For more information, visit: https://gomadnow.org/cause/make-a-difference-teaching-chess-in-africa/. The application is due February 1. Email [email protected] if you have any questions.

Comments

  1. Mr. Rabin had some interesting items about traveling abroad for chess. I have traveled abroad since 2010 to a number of countries myself. He does mention traveling alone, but should have talked about traveling with someone else. With a chess traveling companion you can split costs and have someone to help analyze with on the trip.

    Planning is very important and applies to many aspects of traveling to a chess tournament [foreign or local]. You need to be prepared to play, which includes the opening, middle game, and endgame. You need to do research in advance in order to know where you want to play [FIDE web site has tournament listings, but not listings for all events in Europe or other areas], what the conditions will be [outside the US sets and clocks are commonly provided, but electronic score keepers may not be immediately recognized], what to expect in terms of costs of food and lodging choices, and how the tournament will be set up & run. I ran afoul of this last when I played in Sardinia last June and was surprised by their use of what is known as “Degrading Accelerated Pairings”. Also, like any vacation it is a good idea to do research on what (non-chess) sites there are to see, visit, and experience. Anybody for a visit to the Ferrari factory north of Florence Italy?
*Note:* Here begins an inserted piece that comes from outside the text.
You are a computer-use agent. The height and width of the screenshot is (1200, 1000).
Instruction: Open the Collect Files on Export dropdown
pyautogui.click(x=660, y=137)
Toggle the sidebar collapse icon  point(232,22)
    Having a high FIDE rating does help, but is not needed except for norm event tournaments. Even then, if it is an open event just being a foreign player is a plus. I have played quite a bit in Canada, as well as in Malta [twice, & I will definitely go back again some November], Gibraltar [the 5 day side event for U2200], Sardinia [probably never again], Ireland [free blitz after the tournament along with an open bar for 1 hour is a nice added touch], and to Lisbon this February for the Open Portugal tournament. The Malta and Portugal tournaments are different in that they are 9 round “swiss” events with norm possibilities that have 2 games a day on 2 different days, making them 7 day tournaments. Malta actually starts on a Sunday & finishes on Saturday morning, which means that I was able to take a overnight flight from the US Friday, arrive Saturday with time to adjust to jet lag, and leave Sunday from Malta while arriving back in the US on that same Sunday. As an added bonus weather in Malta in November is in the 60s/70s while I usually only see a high in the 40s in the Chicago area.
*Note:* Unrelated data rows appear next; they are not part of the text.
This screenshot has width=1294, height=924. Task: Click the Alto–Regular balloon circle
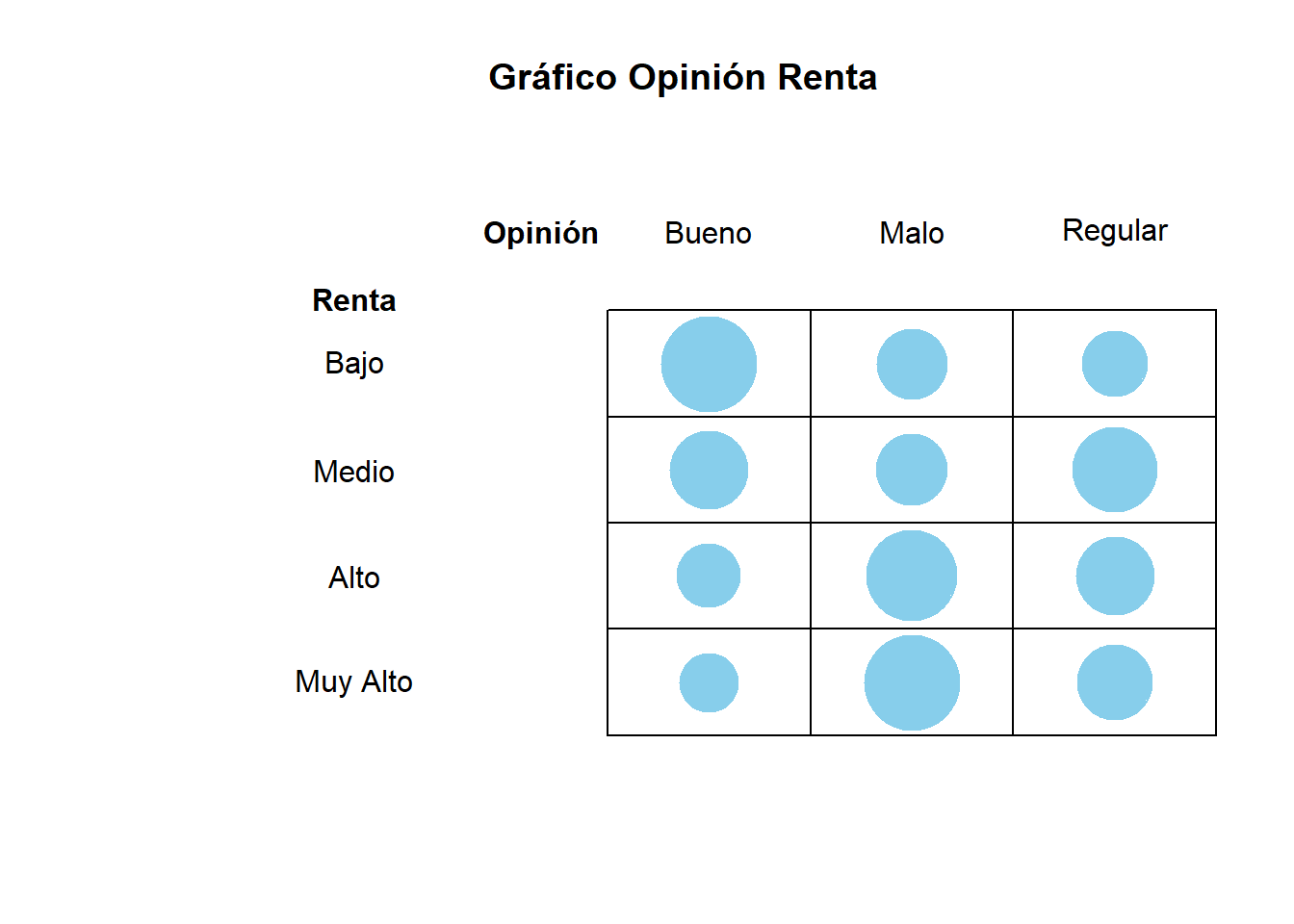tap(1114, 576)
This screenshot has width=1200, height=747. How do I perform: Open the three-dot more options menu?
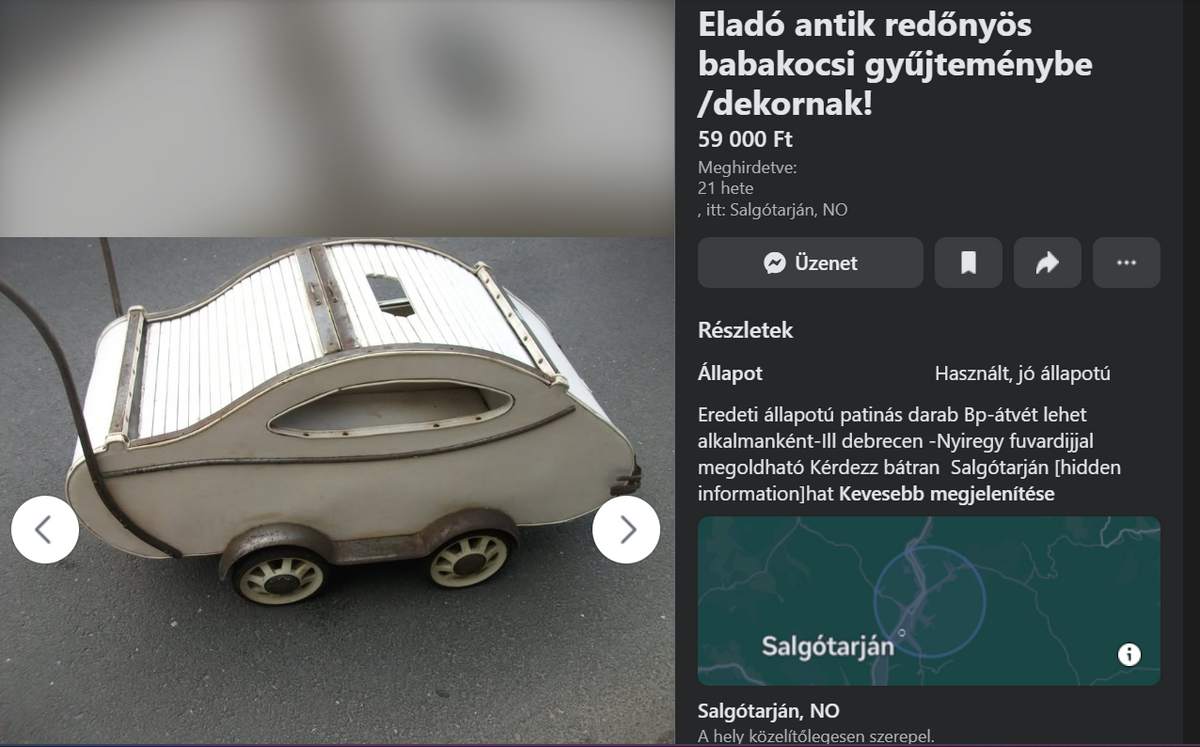point(1126,263)
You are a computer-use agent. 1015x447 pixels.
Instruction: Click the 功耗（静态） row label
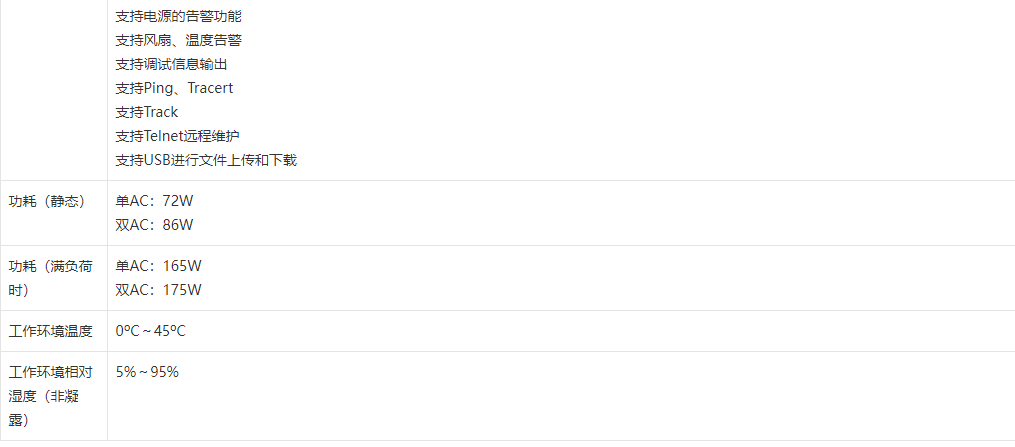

    Finally, the area of food was mentioned in regards to various prices depending on location & bringing your own. The first time I ever traveled outside the US was to the Grand Pacific Open on Vancouver Island over Easter. that meant bringing my own food as I keep kosher for Passover. I always when traveling bring along my own snacks for on the plane or for during the event. Most hotel rooms come with a fridge and microwave, so it is a good idea to see about local grocery stores. You should plan on making your own lunch and/or breakfast for at least a few of the days [depending on how long you are staying] that you are in a foreign country. As always it is good to have some knowledge of the local language and customs, or travel places where English is commonly spoken.